In the listing below, every line with the word "agent" needs to be copied.

- Opening Delimiter -

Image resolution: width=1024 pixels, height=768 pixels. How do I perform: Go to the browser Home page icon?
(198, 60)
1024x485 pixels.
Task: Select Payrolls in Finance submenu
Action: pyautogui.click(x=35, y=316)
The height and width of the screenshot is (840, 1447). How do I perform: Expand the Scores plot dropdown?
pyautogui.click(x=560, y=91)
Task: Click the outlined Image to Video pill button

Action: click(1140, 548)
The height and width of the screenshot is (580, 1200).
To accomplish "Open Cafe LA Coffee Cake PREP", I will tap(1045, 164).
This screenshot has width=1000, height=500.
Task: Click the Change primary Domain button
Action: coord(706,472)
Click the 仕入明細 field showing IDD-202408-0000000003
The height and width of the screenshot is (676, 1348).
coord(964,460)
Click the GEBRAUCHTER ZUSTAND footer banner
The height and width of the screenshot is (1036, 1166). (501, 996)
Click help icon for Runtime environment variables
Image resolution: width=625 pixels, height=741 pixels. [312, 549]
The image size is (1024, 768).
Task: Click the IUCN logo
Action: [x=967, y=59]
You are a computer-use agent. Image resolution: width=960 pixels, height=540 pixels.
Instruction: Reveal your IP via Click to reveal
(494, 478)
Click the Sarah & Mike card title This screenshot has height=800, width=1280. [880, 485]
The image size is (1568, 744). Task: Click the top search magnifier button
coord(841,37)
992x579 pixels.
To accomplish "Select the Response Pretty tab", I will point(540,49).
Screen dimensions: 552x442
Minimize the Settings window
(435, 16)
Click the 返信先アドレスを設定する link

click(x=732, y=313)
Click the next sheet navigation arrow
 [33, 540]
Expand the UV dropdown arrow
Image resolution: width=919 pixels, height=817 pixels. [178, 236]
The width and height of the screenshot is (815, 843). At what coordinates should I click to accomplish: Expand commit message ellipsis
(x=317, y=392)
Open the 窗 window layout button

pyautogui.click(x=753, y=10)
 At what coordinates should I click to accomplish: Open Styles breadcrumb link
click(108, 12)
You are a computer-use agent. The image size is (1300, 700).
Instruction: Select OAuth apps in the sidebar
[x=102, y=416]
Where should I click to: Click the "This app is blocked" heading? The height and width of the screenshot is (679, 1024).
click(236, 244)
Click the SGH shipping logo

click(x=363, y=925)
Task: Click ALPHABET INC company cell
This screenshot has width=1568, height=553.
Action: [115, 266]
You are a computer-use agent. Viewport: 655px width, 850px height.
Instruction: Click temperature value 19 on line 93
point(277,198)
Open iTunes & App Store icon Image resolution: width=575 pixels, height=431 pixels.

- Closing Delimiter -

* Solution to the problem *
You are a computer-use agent. Image resolution: width=960 pixels, height=540 pixels.
You are a computer-use agent. The image size is (1300, 700).
You are a computer-use agent. Viewport: 655px width, 850px height.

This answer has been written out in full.